What is needed is an exact copy of the lines in the listing below, from the one with "Origin (33, 889)" up to and including the one with "Bagaimana Jika Aku", with no other lines.

+ + + + +

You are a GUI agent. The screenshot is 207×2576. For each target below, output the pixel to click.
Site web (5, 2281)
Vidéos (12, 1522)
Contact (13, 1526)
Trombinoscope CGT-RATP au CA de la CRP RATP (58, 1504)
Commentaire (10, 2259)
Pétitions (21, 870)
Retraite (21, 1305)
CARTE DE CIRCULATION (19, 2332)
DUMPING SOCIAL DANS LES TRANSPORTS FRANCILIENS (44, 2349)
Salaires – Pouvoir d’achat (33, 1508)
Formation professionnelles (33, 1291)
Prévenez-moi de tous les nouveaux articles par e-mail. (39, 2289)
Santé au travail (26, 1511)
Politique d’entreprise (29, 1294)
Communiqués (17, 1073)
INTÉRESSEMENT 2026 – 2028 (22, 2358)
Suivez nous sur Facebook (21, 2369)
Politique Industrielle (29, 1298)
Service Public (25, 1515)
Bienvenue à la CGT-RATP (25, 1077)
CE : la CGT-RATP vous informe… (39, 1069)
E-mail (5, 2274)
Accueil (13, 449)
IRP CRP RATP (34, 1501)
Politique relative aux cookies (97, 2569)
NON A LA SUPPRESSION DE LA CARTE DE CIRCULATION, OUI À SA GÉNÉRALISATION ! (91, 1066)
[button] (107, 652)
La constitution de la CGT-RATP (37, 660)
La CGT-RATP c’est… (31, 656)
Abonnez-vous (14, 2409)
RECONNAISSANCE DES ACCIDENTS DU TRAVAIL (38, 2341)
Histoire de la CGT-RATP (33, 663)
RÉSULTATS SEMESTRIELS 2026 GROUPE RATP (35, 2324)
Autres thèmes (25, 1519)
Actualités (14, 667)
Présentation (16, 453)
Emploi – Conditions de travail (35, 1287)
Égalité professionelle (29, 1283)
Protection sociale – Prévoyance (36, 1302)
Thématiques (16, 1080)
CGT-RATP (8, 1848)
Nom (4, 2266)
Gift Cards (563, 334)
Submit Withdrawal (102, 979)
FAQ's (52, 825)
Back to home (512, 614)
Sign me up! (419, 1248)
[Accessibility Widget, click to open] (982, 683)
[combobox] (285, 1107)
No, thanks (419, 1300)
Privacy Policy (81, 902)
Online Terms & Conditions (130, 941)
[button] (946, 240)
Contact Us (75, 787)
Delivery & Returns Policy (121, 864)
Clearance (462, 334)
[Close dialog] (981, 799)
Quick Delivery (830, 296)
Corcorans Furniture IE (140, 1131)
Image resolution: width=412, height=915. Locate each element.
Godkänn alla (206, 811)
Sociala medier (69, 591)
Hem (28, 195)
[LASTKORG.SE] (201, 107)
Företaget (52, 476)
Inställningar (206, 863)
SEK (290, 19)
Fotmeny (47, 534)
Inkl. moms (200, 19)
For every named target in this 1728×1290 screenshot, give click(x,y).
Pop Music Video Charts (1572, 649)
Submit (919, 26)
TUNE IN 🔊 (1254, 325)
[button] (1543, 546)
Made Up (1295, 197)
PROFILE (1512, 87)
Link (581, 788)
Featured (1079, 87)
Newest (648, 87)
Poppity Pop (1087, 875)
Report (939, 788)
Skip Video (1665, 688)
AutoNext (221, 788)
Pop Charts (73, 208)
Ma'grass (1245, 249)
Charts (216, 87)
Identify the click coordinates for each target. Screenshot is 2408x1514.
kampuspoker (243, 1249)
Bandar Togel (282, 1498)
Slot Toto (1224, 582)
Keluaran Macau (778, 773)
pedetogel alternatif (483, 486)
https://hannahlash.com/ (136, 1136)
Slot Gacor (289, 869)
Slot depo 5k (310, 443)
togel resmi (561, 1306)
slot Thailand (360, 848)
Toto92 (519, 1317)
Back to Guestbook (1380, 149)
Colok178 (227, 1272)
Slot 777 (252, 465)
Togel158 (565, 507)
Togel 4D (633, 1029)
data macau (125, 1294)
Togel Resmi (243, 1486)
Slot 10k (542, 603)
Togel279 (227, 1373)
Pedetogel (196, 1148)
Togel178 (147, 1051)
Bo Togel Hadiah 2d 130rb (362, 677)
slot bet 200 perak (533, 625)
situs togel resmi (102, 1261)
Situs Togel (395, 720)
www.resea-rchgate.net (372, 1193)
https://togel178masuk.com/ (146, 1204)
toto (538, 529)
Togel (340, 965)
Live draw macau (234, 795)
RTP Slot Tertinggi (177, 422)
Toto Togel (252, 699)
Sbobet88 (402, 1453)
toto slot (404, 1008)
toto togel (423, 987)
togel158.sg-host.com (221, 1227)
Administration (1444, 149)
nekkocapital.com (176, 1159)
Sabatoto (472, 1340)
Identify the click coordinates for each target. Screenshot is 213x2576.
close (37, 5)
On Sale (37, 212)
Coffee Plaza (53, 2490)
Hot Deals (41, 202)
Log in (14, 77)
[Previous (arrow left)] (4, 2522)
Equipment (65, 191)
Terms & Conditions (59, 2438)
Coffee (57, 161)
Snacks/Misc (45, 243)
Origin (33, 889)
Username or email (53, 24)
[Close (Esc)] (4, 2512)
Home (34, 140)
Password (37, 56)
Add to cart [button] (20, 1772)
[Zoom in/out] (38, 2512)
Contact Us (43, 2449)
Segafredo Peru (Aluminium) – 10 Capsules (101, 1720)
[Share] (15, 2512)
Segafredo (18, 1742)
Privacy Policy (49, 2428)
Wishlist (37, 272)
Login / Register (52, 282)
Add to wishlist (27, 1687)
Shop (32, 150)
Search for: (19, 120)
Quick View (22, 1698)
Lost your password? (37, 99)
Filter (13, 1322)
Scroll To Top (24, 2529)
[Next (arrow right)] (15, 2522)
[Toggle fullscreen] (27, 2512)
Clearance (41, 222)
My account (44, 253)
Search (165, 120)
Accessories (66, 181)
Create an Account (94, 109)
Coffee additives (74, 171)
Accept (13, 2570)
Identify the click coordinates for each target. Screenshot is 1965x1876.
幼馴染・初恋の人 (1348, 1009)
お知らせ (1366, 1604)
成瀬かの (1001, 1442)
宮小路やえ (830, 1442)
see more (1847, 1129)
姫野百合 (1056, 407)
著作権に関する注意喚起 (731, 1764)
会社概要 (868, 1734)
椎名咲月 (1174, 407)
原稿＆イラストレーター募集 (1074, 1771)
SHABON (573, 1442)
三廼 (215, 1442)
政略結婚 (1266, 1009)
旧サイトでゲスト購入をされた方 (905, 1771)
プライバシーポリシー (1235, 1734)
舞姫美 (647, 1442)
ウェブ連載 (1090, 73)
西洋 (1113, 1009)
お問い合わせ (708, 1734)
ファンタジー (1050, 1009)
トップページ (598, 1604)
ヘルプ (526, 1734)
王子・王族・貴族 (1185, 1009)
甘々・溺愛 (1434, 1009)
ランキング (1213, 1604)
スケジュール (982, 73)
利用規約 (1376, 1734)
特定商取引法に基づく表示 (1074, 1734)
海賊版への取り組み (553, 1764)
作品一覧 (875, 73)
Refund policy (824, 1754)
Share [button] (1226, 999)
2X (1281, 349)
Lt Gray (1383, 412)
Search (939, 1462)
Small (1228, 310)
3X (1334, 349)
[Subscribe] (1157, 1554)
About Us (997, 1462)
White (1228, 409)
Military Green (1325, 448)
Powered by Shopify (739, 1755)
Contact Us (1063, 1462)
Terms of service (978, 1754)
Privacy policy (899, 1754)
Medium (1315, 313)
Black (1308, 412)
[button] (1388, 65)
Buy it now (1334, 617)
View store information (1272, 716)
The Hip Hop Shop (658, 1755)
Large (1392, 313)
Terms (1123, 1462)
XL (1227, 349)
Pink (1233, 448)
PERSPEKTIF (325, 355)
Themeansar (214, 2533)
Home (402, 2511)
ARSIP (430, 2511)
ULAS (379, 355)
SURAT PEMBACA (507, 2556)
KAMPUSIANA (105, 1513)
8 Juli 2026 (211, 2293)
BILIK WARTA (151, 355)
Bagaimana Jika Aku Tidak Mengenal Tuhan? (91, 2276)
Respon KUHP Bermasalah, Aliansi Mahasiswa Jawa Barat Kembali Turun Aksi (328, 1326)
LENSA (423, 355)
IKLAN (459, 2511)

+ + + + +

| SOLUTION |
Origin (33, 889)
Username or email (53, 24)
[Close (Esc)] (4, 2512)
Home (34, 140)
Password (37, 56)
Add to cart [button] (20, 1772)
[Zoom in/out] (38, 2512)
Contact Us (43, 2449)
Segafredo Peru (Aluminium) – 10 Capsules (101, 1720)
[Share] (15, 2512)
Segafredo (18, 1742)
Privacy Policy (49, 2428)
Wishlist (37, 272)
Login / Register (52, 282)
Add to wishlist (27, 1687)
Shop (32, 150)
Search for: (19, 120)
Quick View (22, 1698)
Lost your password? (37, 99)
Filter (13, 1322)
Scroll To Top (24, 2529)
[Next (arrow right)] (15, 2522)
[Toggle fullscreen] (27, 2512)
Clearance (41, 222)
My account (44, 253)
Search (165, 120)
Accessories (66, 181)
Create an Account (94, 109)
Coffee additives (74, 171)
Accept (13, 2570)
Identify the click coordinates for each target. Screenshot is 1965x1876.
幼馴染・初恋の人 (1348, 1009)
お知らせ (1366, 1604)
成瀬かの (1001, 1442)
宮小路やえ (830, 1442)
see more (1847, 1129)
姫野百合 (1056, 407)
著作権に関する注意喚起 (731, 1764)
会社概要 (868, 1734)
椎名咲月 (1174, 407)
原稿＆イラストレーター募集 (1074, 1771)
SHABON (573, 1442)
三廼 (215, 1442)
政略結婚 (1266, 1009)
旧サイトでゲスト購入をされた方 (905, 1771)
プライバシーポリシー (1235, 1734)
舞姫美 (647, 1442)
ウェブ連載 (1090, 73)
西洋 (1113, 1009)
お問い合わせ (708, 1734)
ファンタジー (1050, 1009)
トップページ (598, 1604)
ヘルプ (526, 1734)
王子・王族・貴族 (1185, 1009)
甘々・溺愛 (1434, 1009)
ランキング (1213, 1604)
スケジュール (982, 73)
利用規約 (1376, 1734)
特定商取引法に基づく表示 (1074, 1734)
海賊版への取り組み (553, 1764)
作品一覧 (875, 73)
Refund policy (824, 1754)
Share [button] (1226, 999)
2X (1281, 349)
Lt Gray (1383, 412)
Search (939, 1462)
Small (1228, 310)
3X (1334, 349)
[Subscribe] (1157, 1554)
About Us (997, 1462)
White (1228, 409)
Military Green (1325, 448)
Powered by Shopify (739, 1755)
Contact Us (1063, 1462)
Terms of service (978, 1754)
Privacy policy (899, 1754)
Medium (1315, 313)
Black (1308, 412)
[button] (1388, 65)
Buy it now (1334, 617)
View store information (1272, 716)
The Hip Hop Shop (658, 1755)
Large (1392, 313)
Terms (1123, 1462)
XL (1227, 349)
Pink (1233, 448)
PERSPEKTIF (325, 355)
Themeansar (214, 2533)
Home (402, 2511)
ARSIP (430, 2511)
ULAS (379, 355)
SURAT PEMBACA (507, 2556)
KAMPUSIANA (105, 1513)
8 Juli 2026 (211, 2293)
BILIK WARTA (151, 355)
Bagaimana Jika Aku Tidak Mengenal Tuhan? (91, 2276)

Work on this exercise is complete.